Анна охнула. Ладонь старухи, лежащая на ее руке, превратилась в каменную глыбу, расплющила и придавила ее к земле.
– Дербентцы потом растащили их осиротелое имущество, – продолжила после минутного молчания старуха, – мой же отец привез оттуда телегу книг – единственное, что не посчитал воровством. На этих книгах мы и выросли – я, три мои сестры, пятеро братьев, большая дружная семья, гордость города, спроси у кого хочешь о Мамедовой Асият и ее родне, плохого слова о нас не услышишь.
– Вы ведь догадались, что я армянка, – шепнула Анна.

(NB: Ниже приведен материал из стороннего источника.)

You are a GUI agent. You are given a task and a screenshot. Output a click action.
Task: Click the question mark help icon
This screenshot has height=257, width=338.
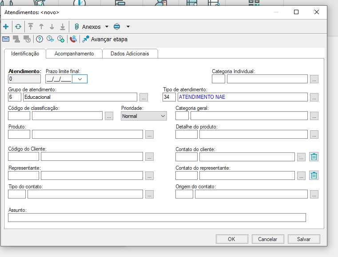[40, 39]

Старуха погладила ее по руке.
– Как-то так, дочка.
На Кырхляре Анна так и не побывала. Просидела со старухой до того времени, пока ее не забрал внук. Наблюдала, как тот почтительно ведет бабушку к машине, как бережно усаживает на сиденье и укутывает пледом ноги. От предложения подвезти до гостиницы Анна отказалась. Когда машина тронулась с места, старуха повернула к ней голову и сделала странный жест рукой – словно придавила тяжесть. Анна почувствовала, как ослабевают сковывающие сердце тиски, но чего было в этом ощущении больше – боли или облегчения, она не смогла бы объяснить. Когда в вечерних новостях передавали сюжет из Баку, она впервые не стала переключать канал и молча наблюдала, как глава страны в окружении иностранных гостей возлагает венки на аллее шахидов – месте скорби города. На этой аллее были похоронены расстрелянные советскими солдатами погромщики, которых власти потом, обеляя позорное прошлое своей страны, возвели в ранг воинов веры. Анна всматривалась в хмурые лица мужчин на могильных плитах и гадала, кому из них принадлежали ботинки, которые прыгали на спине ее брата. А еще она думала о том, что Гоша был совсем ребенком, мало что понимал, но он видел, как бабушка спрятала ее под диван, он ведь мог юркнуть к ней, когда в дом ворвались чужие люди, он всегда так поступал, когда ему было страшно, – летел к Анне и прятался за ее спину, но в тот день он этого делать не стал, в тот день он пробежал мимо, потому что не захотел выдавать ее тем, кто пришел убивать.